Same thing happened to us. After waiting for so long the due date came and went with lots of excuses until I demanded an explanation. It was heartbreaking and I wish I could have found more negative information about this breeder before I got involved with her. It’s crazy what people will do to other people. I never figured out her MO, because it seems like everyone gets their deposit back...just no puppy


----------



## TennesseeJed (Oct 24, 2017)

I know that Jamball Viszla in Brooksville, Kentucky is getting ready to give birth to a new litter of puppies. I have checked out their website, and they seem to be legitimate breeders. I am receiving a puppy from Nashville Viszla in 3 weeks, otherwise I would recommend them. Go on facebook and check out their facebook page. Also, check out Valley Creek Viszla. I have been looking over their page, and i've been super impressed by them as well. Best of Luck!


----------



## texasred (Jan 29, 2012)

TennesseeJed said:


> I know that Jamball Viszla in Brooksville, Kentucky is getting ready to give birth to a new litter of puppies. I have checked out their website, and they seem to be legitimate breeders. I am receiving a puppy from Nashville Viszla in 3 weeks, otherwise I would recommend them. Go on facebook and check out their facebook page. Also, check out Valley Creek Viszla. I have been looking over their page, and i've been super impressed by them as well. Best of Luck!

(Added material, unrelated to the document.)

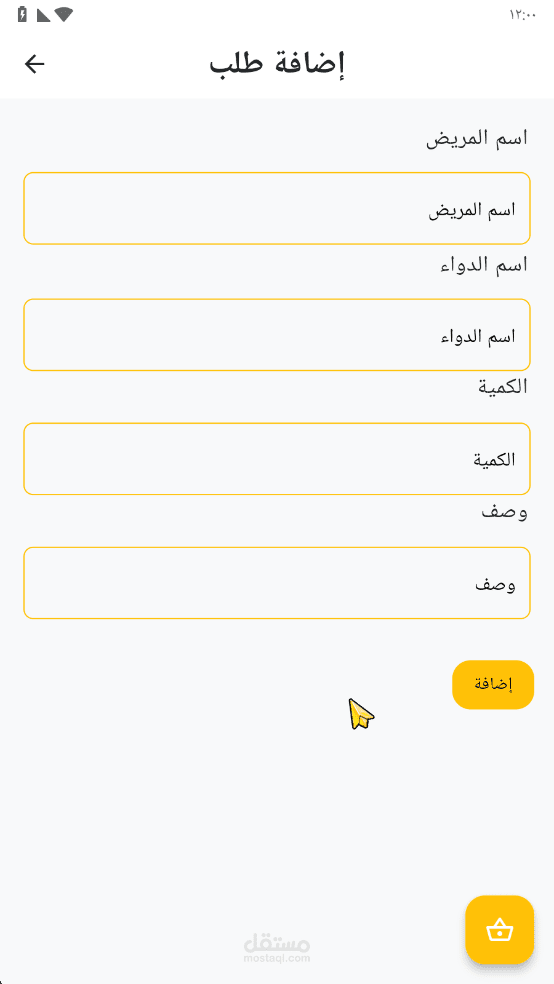Open the mostaqi.com watermark link
Viewport: 554px width, 984px height.
pos(277,958)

Maybe a little more homework needs to be done, on one of those breeders.


----------



## TexasBirdDog (Aug 30, 2017)

I got my pup from Mehagian Vizslas out of Phoenix, Arizona. She's been involved with the breed for over 50 years and can tell you anything you need to know about Vizslas, her breeding stock/pets, her awards, championships, honors, accolades, etc. She is a Breeder of Merit with AKC and Registry of Merit with the Vizsla Club of America. She has a mix of dogs from Champions in various disciplines, Master Hunters as well as Versatility titles like Conformation and Obedience. She's very specific with how she breeds based on the needs of the upcoming owners. For example, if she has a lot of folks wanting a hunting companion, she'll breed for that so that the pups excel in the area their new owners want. She also co-owns dogs with other breeders to increase her breeding stock. Additionally, she will sometimes choose dogs from some of the best breeders around to better the breed. 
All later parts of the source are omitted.